Skip to content

PyO3 Plugins

The PyO3 loader runs trusted, in-process Python functions as uni-db plugins: scalars, aggregates, and procedures authored in Python and called from the query engine at native-ish speed. It is the only loader that can run a vectorized Python scalar — one call per RecordBatch over zero-copy PyArrow arrays — but it is also the only loader with no sandbox: the callable is a live Python object in the host interpreter.

Overview

PyO3 plugins are TRUSTED — there is no sandbox

A PyO3 plugin is a Python callable living in the host's embedded interpreter. It runs at full host process privilege: it can open files, make network calls, and import any module the host can. Capabilities (ScalarFn, AggregateFn, Procedure) are declared metadata enforced at the registry gate — they gate what kind of plugin gets registered, not what the Python code may do once running. This is unlike the WASM Component Model, Extism, and Rhai loaders, which execute guest code inside a structural sandbox. Only load Python you trust as much as your own host code. See Trust & capabilities.

The distinguishing capability of the PyO3 loader is vectorized scalars. With vectorized=True, the host marshals each input column to a PyArrow array via the Arrow PyCapsule interface (zero-copy), the Python function runs once per batch, and the result array is marshaled back to Arrow. This avoids per-row Python call overhead and lets a NumPy/PyArrow-style function reach multi-million-rows/sec throughput. Without the flag (vectorized=False, the default), the function is called once per row with native Python argument values — simpler to write, roughly an order of magnitude slower.

Both modes serialize on the Python GIL: the host holds the GIL across the rows of a batch, so a multi-partition DataFusion scan running a PyO3 UDF collapses to single-core throughput. That GIL serialization is the dominant operational concern for PyO3 UDFs.

Choose the PyO3 loader when you want Python logic at native-ish speed and you trust the code — for example, internal analytics functions that depend on the scientific-Python stack. Choose a sandboxed loader instead (WASM Component Model, Extism, or Rhai) when the plugin is third-party or untrusted and must be isolated from the host.

#####

PROBLEMS TO WORK ON:
**1.** According to the PyO3 plugins page, which three loaders run guest code inside a structural sandbox?
**2.** Using the PyO3 plugins page, explain why a multi-partition DataFusion scan running a PyO3 UDF falls to single-core throughput.
**3.** Write out everything in the PyO3 plugins page from "Skip to content" down to "the host interpreter.".

#####

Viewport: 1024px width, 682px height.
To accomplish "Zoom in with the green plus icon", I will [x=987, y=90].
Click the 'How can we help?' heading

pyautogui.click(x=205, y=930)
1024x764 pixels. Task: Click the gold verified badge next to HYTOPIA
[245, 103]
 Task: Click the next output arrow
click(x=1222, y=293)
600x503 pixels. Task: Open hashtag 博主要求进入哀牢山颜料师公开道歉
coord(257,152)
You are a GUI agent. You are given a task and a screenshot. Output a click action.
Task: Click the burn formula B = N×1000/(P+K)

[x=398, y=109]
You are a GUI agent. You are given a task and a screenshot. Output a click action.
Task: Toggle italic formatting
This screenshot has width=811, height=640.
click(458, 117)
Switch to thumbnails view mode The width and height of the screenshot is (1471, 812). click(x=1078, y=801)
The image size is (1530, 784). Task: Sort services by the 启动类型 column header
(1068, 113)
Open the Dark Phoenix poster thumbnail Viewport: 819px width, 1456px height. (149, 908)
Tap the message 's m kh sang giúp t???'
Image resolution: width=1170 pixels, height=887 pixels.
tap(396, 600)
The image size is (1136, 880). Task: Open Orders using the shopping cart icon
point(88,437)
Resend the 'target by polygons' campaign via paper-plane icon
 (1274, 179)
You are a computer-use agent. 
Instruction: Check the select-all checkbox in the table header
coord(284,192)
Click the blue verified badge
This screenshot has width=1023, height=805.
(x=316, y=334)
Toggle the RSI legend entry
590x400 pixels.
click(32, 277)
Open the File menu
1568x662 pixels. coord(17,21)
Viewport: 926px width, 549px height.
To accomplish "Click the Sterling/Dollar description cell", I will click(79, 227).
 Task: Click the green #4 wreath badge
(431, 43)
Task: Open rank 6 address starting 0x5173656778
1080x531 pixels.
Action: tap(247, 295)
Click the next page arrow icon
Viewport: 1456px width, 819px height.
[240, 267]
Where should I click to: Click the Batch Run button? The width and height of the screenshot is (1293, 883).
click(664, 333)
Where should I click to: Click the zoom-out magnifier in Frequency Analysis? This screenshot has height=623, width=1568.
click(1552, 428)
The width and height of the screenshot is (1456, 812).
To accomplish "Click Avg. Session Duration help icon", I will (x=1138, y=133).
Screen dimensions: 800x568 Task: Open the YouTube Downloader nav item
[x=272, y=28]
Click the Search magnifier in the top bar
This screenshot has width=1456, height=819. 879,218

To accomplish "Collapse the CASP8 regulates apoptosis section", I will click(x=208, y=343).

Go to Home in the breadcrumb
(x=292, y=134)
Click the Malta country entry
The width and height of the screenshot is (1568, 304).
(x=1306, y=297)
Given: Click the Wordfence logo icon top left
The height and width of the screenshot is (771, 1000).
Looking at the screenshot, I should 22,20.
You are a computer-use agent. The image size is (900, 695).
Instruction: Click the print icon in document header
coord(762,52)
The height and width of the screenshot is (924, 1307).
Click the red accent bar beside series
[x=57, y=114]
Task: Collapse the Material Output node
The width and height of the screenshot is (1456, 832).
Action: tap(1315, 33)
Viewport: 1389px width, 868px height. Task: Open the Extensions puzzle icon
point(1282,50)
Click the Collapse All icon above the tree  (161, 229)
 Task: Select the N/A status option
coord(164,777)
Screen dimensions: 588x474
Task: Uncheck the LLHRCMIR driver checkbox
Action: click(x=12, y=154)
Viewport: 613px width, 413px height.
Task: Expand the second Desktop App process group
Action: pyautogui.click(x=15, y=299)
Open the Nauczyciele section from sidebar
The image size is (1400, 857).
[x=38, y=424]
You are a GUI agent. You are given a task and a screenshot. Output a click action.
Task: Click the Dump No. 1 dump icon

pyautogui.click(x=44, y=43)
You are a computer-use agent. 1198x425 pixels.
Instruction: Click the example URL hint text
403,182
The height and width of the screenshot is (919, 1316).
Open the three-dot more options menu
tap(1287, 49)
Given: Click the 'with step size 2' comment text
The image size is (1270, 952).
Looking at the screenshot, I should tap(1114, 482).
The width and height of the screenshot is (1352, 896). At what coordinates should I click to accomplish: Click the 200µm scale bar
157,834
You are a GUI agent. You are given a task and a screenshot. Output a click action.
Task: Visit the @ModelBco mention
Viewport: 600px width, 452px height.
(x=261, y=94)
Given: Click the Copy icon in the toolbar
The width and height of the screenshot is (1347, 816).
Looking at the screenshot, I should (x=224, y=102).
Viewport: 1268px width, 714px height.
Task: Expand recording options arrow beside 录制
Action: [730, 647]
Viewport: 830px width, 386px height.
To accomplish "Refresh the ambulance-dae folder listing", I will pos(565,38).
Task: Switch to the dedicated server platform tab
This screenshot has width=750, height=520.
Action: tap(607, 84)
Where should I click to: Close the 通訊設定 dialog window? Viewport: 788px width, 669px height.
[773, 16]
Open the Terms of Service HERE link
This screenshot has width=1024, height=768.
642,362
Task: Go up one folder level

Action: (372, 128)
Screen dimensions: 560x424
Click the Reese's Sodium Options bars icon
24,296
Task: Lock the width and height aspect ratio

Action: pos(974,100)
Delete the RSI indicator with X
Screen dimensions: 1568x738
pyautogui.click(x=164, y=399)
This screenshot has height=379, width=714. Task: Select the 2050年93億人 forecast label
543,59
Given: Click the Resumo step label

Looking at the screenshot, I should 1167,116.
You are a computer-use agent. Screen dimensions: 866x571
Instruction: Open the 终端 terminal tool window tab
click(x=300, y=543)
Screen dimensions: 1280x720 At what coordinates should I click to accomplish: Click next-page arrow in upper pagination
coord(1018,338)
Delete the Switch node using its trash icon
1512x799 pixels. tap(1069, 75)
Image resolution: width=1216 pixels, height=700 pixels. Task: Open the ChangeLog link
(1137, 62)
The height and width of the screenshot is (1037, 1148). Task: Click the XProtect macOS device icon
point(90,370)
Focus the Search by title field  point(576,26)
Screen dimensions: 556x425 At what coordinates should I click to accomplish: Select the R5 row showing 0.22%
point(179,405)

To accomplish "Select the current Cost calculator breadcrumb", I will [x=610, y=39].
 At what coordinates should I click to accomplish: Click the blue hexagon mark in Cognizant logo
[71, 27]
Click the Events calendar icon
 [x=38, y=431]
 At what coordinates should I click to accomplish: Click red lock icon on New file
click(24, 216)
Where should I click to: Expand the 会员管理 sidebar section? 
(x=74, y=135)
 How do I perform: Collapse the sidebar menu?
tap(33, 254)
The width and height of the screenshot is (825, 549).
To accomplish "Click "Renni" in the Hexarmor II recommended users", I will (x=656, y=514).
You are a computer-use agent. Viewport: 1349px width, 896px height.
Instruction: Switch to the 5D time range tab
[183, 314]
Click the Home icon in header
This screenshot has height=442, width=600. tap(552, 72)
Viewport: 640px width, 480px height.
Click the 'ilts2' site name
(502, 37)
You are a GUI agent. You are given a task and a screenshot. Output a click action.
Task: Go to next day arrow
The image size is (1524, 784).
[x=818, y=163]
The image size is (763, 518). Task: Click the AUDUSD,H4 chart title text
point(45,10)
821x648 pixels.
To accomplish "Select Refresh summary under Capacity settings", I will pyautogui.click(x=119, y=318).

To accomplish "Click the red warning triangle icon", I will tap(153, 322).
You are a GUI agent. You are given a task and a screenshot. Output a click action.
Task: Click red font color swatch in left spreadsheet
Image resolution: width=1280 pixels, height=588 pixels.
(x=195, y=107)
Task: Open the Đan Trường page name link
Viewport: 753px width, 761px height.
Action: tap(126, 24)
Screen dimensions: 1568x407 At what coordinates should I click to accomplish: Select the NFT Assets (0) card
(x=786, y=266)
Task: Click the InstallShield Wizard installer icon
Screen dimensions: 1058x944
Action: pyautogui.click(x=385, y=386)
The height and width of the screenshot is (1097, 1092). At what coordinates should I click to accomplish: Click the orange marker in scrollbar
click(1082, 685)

#####

SOLUTION SET:
**1.** The WASM Component Model, Extism, and Rhai loaders.

**2.** Both the vectorized and per-row modes serialize on the Python GIL. The host holds the GIL across the rows of a batch, so the partitions cannot run the Python function in parallel.

**3.**
Skip to content

PyO3 Plugins

The PyO3 loader runs trusted, in-process Python functions as uni-db plugins: scalars, aggregates, and procedures authored in Python and called from the query engine at native-ish speed. It is the only loader that can run a vectorized Python scalar — one call per RecordBatch over zero-copy PyArrow arrays — but it is also the only loader with no sandbox: the callable is a live Python object in the host interpreter.